Of course even an average quality thing is better if it's free. :)
I always use the Amazon reviews in conjunction with reviews for the same product on different sites and then add in what I find by doing web research on "XXProductXX reliability", "XXProductXX failure rates", etc. and see what I can find out before I buy.
 
They should add the question: If you had the money and need for a product of this kind, would you buy this particular one?
 
1 stars are at least as bad as 5 star, partially because 'competitors' post 1 stars to slam the product that they compete with.
I -have- given a 5 star or 1 star review, but tried to explain why it deserved it, I tend to read only 2-4 star reviews with description to narrow among the choices. Limiting reviews to the version you have currently displayed (drop-down) helps a great deal as well, though not foolproof.
 
After seeing tons of these "Honest" reivews, I signed up for it.

Pretty much any product I was interested in was completely claimed before I even read my e-mail.

I never once got an item before they now shutdown after this policy change.

Oh well, I guess. Better for everyone.
 
It will allow customers to trust Amazon reviews much more now so I agree they have done the right thing. I sell products on Amazon and it came as a bit of a shock as there was no advance warning and the time limit for stopping receiving any discounted reviews was 6 pm the same day as the warning email was sent! Voucher codes had already been sent out and couldn't be taken back! I spent a nailbiting few days worrying that just one review from one of my codes would result in my account being shut down, and me being put out of business overnight and ending up in debt for a very long time. I set up this business in the last 12 months. It's just me, on my own, depending on Amazon sales to pay back the money I borrowed to start it up, pay the bills and eat. So being shut down would be a massively big deal for me.

The problem is Amazon rewards sellers who get at least one review a day. They put the product up the Amazon ranking and show it to more customers, resulting in more sales. It was only a matter of time that some entrepreneurs started up review clubs in response to this, and sellers of course took the easy way out. Who wouldn't want to get more sales just by giving away or discounting two or three products a day? The trouble is it eventually damaged the customer experience and trust, so those incentivized reviews became meaningless. Amazon is all about customer experience and trust so it just couldn't continue.
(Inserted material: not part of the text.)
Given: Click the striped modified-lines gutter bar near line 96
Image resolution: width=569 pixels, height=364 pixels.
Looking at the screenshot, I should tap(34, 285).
By the way, that "Amazon spokesperson" who told TechCrunch that it "wouldn't be retroactively removing incentivized reviews unless they are excessive and don’t comply with prior policy." was WRONG. Not only have the majority of incentivised reviews have been retroactively removed, also many verified purchase full priced sale reviews have been removed too. Amazon are ignoring complaints and won't put any of them back. Once they're gone they're gone.
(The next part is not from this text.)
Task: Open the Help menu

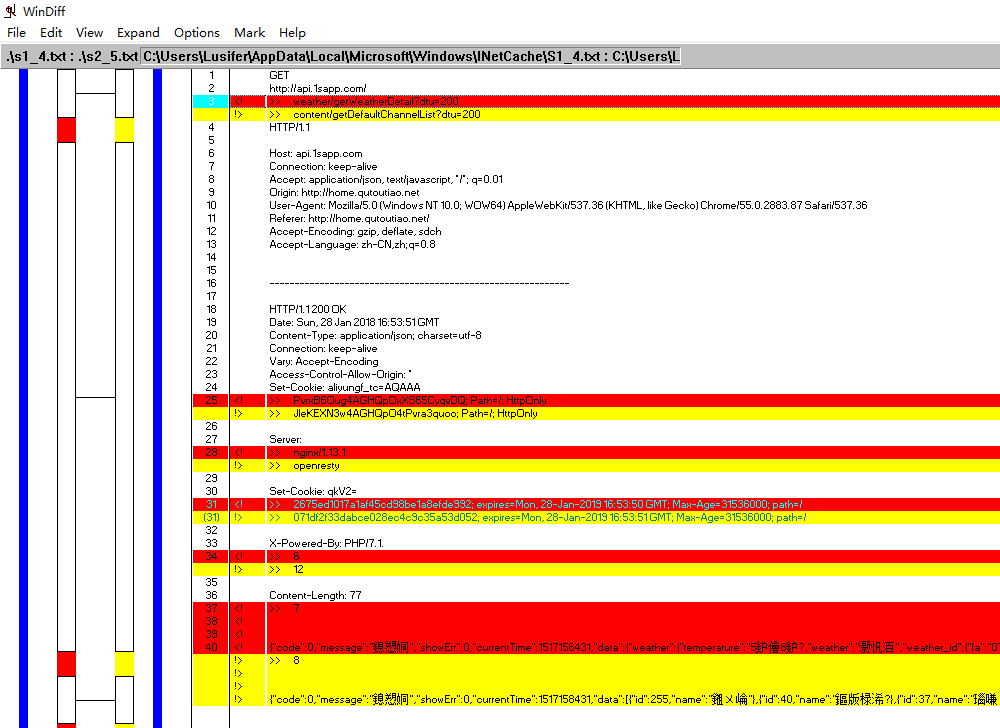Action: (x=293, y=33)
What this has done is drive the sensible sellers off Amazon because they can't trust Amazon to support their businesses. Many are now setting up off-Amazon online stores in case Amazon shut them down for some other infraction of their ever changing rules. If you don't know where the goal posts are going to end up, you have to move games.

All this does is create less choice for the customer. Most customers won't notice this immediately, but if the rules continue to change - forcing sellers elsewhere, the customers will eventually see that the only sellers left on Amazon are the ones with the deepest pockets. Monopolies and big companies that is. Which would be a shame, because a lot of us smaller sellers are innovators and creators and offer things that are a little bit different from the norm.

I think it is interesting that Amazon have removed all negative reviews of its game Spore, and there are no positive reviews for the game. Double standard there? Just a bit.